Sigmund: I think, you still need some pratice with that.
Ælfric: You’re probably right.
Have you ever had sex?
Ælfric: Am I really the only one here who can answer that with a ‘no’ AGAIN?
Have you been violated/molested/raped before?
Hemming: *squirms unhappily*
Stig: *rises brow* Don’t tell me-
Hemming: No, no of course not.
Who's your best friend?
Stig: Björn.
Hemming: ...Björn?
Stig: Do you mind?
Herming: Yeah, he knocked me out and looted me last time we were over in Northumbria.
Stig: Not my fault, is it?
Got a crush?
Stig: *sigh*
Ælfric: Hey, what’s up with him?
Garm: Probably thinks about that girl he left in Rouen.
Ælfric: What was her name?
Stig: Can’t remember.
Ælfric: You can’t remember? How can you not remember?
Stig: Boy, I didn’t ask. What’s it to you?
Hemming: Was it the redhead?
Stig: Yeah, the one with the eyes like embers that burned a man’s heart to ashes...
Hemming: Good thing you weren’t looking at her eyes, then.
Do you like hugs/kisses/cuddles/etc.?
Hemming: I wouldn’t mind a grope in the dark now and then.
Are you gay?
Stig: Be careful how you answer that one, Hemming.

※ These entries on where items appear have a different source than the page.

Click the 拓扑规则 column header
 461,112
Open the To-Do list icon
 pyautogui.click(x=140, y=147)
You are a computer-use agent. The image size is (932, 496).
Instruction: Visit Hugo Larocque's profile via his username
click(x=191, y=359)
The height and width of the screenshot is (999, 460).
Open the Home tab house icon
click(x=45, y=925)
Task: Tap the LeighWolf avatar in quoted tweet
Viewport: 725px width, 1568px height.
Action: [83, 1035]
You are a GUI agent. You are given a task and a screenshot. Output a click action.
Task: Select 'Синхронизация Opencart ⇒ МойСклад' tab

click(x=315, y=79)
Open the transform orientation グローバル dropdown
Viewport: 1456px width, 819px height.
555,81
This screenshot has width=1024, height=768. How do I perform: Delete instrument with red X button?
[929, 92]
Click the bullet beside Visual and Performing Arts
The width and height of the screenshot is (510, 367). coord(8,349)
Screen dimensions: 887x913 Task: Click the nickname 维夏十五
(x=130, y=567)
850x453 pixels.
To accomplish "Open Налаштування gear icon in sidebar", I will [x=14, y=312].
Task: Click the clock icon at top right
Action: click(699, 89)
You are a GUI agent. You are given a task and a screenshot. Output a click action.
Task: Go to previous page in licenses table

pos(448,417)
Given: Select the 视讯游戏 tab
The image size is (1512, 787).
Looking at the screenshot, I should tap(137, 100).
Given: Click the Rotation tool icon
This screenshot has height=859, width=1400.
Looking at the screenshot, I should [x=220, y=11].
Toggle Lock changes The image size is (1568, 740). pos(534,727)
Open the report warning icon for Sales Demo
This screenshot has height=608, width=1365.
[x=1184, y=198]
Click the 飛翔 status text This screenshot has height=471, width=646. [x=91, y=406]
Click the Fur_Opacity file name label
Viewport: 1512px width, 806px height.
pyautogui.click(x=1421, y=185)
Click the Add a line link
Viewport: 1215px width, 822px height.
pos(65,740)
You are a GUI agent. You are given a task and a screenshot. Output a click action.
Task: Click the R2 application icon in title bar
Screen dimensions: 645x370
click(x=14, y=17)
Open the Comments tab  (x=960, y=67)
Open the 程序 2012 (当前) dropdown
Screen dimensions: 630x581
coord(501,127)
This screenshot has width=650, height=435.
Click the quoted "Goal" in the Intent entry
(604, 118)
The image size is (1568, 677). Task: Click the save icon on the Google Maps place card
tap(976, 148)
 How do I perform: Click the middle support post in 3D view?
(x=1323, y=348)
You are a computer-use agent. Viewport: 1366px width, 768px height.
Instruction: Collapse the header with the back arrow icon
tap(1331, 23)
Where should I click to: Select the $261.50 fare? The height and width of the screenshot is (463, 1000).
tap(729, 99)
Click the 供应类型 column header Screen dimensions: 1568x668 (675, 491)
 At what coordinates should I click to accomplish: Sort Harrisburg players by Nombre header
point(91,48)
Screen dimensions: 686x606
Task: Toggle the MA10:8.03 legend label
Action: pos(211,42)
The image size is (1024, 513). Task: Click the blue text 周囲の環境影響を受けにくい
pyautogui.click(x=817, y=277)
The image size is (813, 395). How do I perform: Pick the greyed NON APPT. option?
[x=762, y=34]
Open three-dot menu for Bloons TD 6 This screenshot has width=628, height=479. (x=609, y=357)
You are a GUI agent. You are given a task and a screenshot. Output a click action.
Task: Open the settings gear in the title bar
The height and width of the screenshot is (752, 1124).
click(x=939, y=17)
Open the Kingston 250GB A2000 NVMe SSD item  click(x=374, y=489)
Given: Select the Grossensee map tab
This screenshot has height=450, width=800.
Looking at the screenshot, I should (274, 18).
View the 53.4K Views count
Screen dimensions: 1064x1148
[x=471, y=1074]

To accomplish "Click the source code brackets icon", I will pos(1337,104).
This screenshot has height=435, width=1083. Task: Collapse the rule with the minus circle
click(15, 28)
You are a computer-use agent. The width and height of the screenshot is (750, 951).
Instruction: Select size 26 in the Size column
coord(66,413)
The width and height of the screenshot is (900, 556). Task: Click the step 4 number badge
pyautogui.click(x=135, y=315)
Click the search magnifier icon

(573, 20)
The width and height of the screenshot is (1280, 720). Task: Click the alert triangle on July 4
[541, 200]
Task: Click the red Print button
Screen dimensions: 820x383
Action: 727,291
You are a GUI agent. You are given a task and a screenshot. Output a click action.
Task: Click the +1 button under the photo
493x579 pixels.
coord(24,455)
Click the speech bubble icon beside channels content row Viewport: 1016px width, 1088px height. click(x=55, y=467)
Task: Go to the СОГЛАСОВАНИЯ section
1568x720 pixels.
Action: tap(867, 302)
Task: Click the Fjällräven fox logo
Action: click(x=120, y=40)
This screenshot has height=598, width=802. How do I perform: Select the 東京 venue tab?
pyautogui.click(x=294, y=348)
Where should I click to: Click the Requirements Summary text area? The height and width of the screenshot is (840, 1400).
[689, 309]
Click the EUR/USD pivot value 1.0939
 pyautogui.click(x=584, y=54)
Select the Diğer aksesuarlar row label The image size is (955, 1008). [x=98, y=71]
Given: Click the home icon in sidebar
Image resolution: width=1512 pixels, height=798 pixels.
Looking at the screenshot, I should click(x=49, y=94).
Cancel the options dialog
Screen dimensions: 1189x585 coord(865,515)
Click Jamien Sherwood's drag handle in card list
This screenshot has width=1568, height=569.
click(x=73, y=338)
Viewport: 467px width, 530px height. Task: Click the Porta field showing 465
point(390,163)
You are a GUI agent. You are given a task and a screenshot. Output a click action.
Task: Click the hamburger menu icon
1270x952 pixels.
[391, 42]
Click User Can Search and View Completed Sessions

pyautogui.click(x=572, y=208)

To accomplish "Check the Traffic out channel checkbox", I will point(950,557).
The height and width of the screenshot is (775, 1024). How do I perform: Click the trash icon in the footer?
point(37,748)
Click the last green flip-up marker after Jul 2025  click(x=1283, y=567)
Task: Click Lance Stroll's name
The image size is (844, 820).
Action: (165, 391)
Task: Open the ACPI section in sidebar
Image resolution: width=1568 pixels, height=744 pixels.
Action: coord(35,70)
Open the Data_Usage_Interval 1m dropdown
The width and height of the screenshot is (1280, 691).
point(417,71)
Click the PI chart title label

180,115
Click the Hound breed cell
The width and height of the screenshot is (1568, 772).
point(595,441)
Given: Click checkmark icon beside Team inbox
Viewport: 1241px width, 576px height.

Herming: Are you calling me argr?
Stig: You...
Garm: I wouldn’t go there if I were you, Stig.
Stig: Hrmph. I apologise. It was uncalled for.
Hemming: Apology accepted *thrusts arrow back into the quiver*
What is your job?
Stig: Trading goods, dealing.
Garm: Dealing out pain.
Stig: Only sometimes, if the... ah... costumers won’t deliver.
Garm: *chuckles*
Hemming: Especially when they don’t realise they have become costumers in the first place.
Stig: Oh yes. “Please, spare me. I have children.” So do I. And I gotta feed ‘em.
If you had a chance to kill your creator, would you do it (in-universe)?
Garm: I’ve seen a lot in my life, but there are few things that are worse than parricide.
Sigmund: There is no such thing as a greater force, no fate, no gods. The sky is empty with stars. How can you kill something that has never been alive in the first place?
Garm: That’s a pretty bleak outlook, son.
Sigmund: It’s better than the alternative.
If you had a chance to kill your creator, would you do it (meaning me)?
Hemming: Rape, then kill.
Stig: Compensating for something, Hemming?
Hemming: I might be in a moment if you won’t shut it.